Webdesign für Anfänger

Webdesign ist durchaus ein Hobby, für kreative Leute. Hat man damit nichts am Hut, sollte man sich doch lieber einen anderen Job oder Beschäftigung suchen. Aber die Palette der Internetarbeit ist ja ziemlich groß. Wer lieber mit Zahlen, Formeln und anderen Hieroglyphen arbeitet, kann ja Webprogrammierer werden.

Hier hat man wirklich mit den heiklen Dingen zu tun und weniger mit der Grafik und dem Design. Wer Webdesign wirklich betreiben möchte, sollte klein Anfangen. Oft reicht schon ein kleiner Editor. Die wichtigsten html Begriffe, holt man sich aus dem Internet und los geht es. Das Webdesign selbst, kann man aber doch besser, mit einem guten Programm machen.

Frontpage zum Beispiel, ist ziemlich umstritten.

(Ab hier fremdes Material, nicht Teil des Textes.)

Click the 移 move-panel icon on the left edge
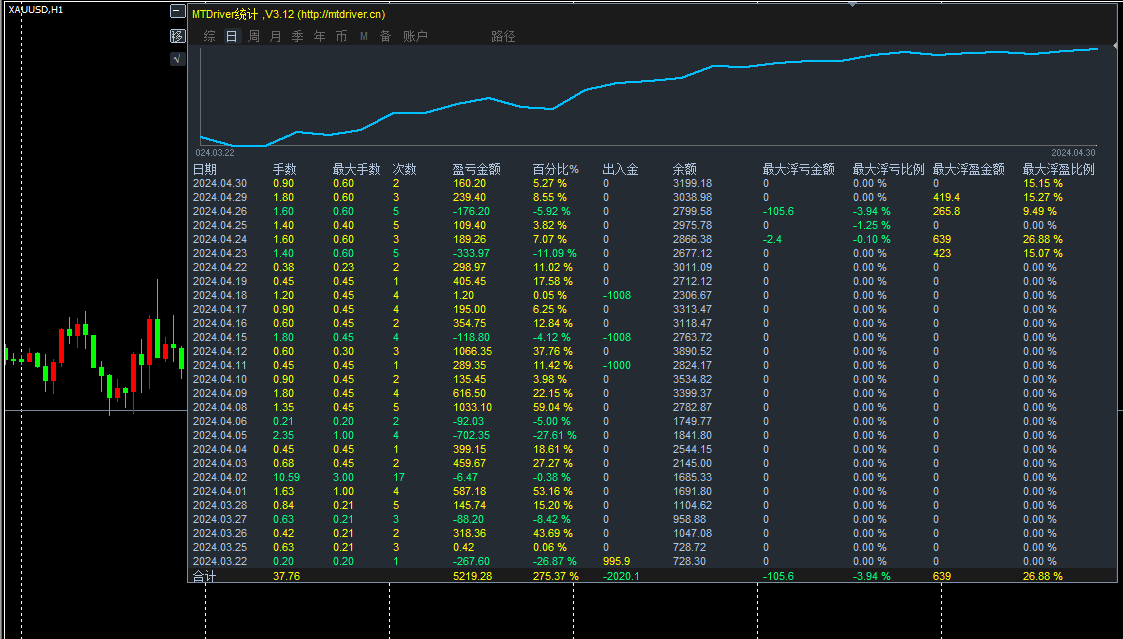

Für den Anfang ist es aber ideal, um zu sehen, was man hier so treibt. Wer ein wenig mehr Geld ausgeben möchte, kauft sich auf jeden Fall Dreamwaver. Das Programm ist ziemlich teuer, kann aber wirklich viel. In der Regel, muss man hier wirklich einen Kurs belegen um alles zu verstehen. Oder man hat sehr viel Zeit und bringt sich alles bei. Wie man möchte. Nicht das Programm, sondern die eigene Kreativität machen Webdesign, zu dem, was es ist. Das ist ungefähr genauso wie bei einem Fenstereinbau, nicht immer einfach nur reinsetzen ist toll auch mal eigene Ideen einbringen wie z. B. das Badezimmerfenster aussehen sollte. Super tolle idee und Kaufanregungen bekommen Sie auf der Seite http://www.fenster.net/.

Logos, Banner und Hintergrundgrafiken, kann man ja schließlich in einem ganz normalen Grafikprogramm erstellen. Dann nur noch online geben und fertig ist das Zauberwerk. Beherrscht man einmal die wichtigsten Grundlagen, macht Webdesign wirklich Spaß. Ein Hobby, das einen bis in die Nacht hinein beschäftigen wird. Nur wer dazu lernt und immer wieder recherchiert, wird in seinem Fach auch ein Profi sein. Natürlich empfiehlt es sich auch, ein paar SEO Seminare zu besuchen.